### DESCRIPTION OF THE TASK:
Can you repeat the rows from the line with "The image size" to the line with "click(463, 109)", requests included, shifting each coordinate in the answers by -54 and leaving out the pictures?

### RECORD EXTRACTS:
#####

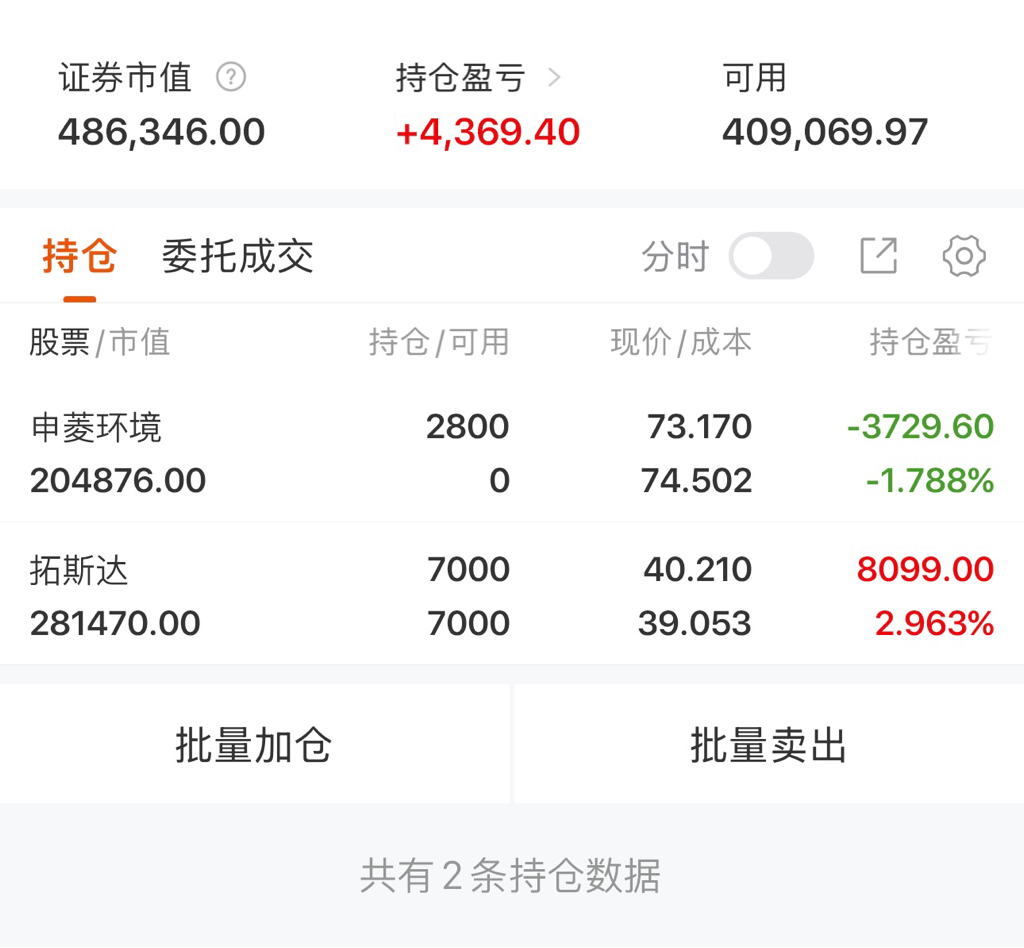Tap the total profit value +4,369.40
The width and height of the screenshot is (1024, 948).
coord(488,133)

#####

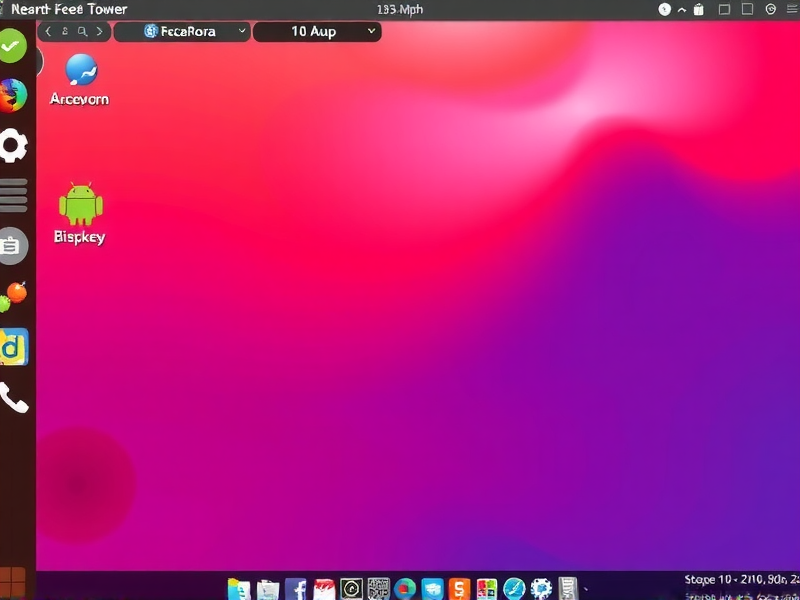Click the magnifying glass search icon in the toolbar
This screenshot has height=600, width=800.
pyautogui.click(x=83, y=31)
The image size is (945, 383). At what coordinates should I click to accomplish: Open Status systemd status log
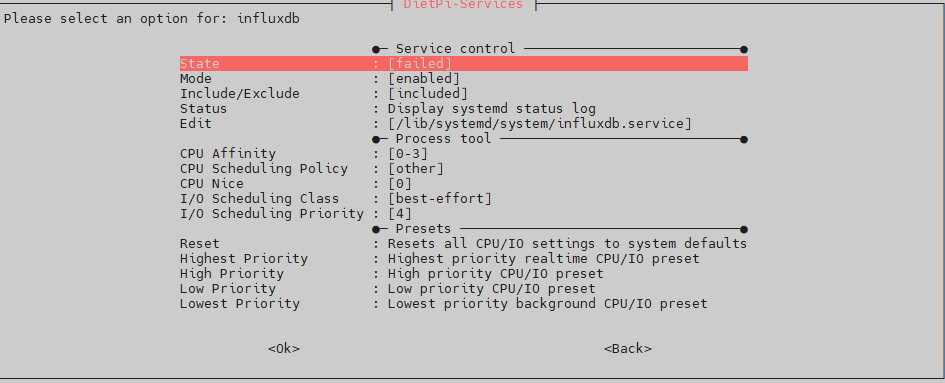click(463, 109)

#####

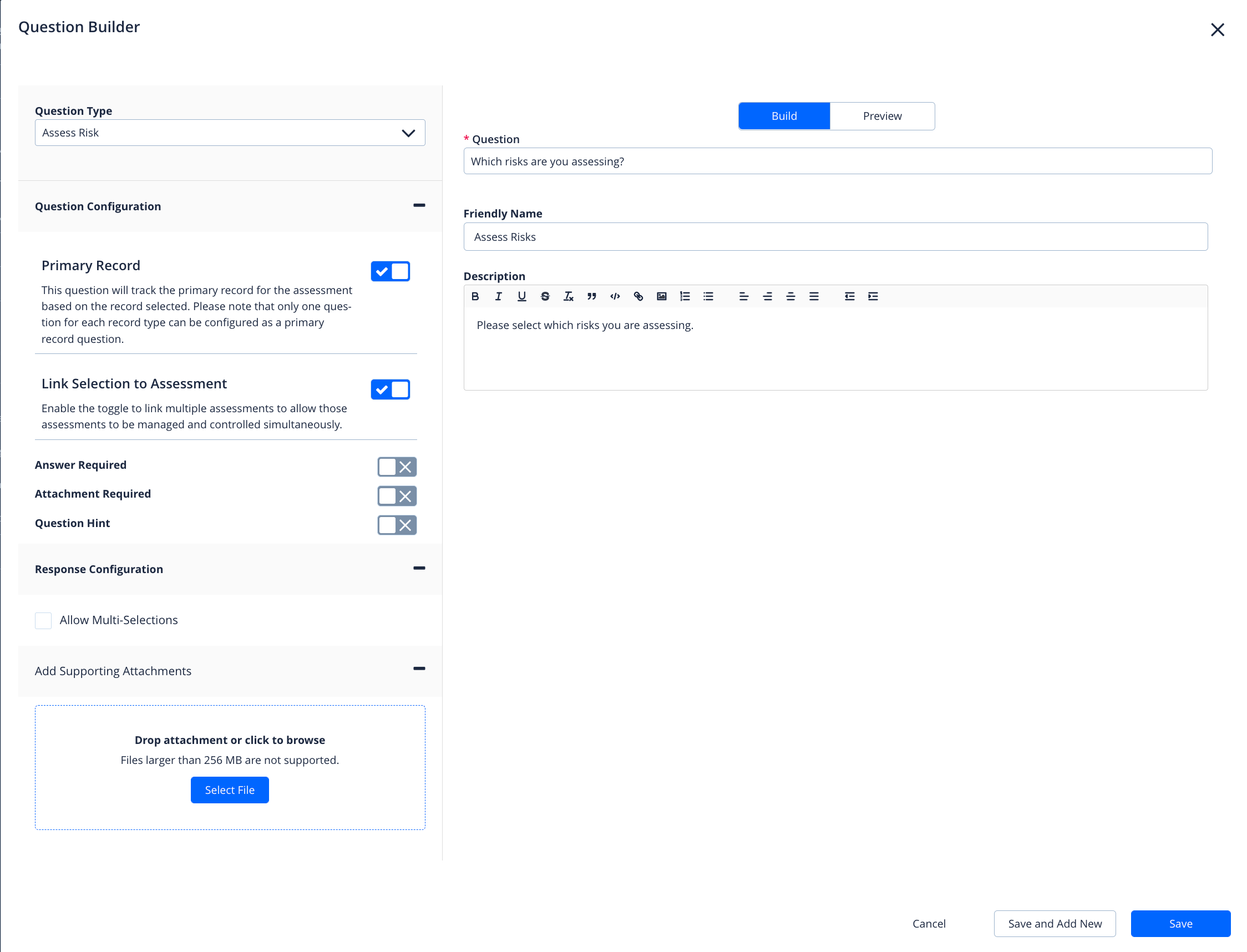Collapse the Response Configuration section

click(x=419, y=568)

#####

### THE RESPONSE:
The image size is (945, 383). At what coordinates should I click to accomplish: Open Status systemd status log
click(409, 55)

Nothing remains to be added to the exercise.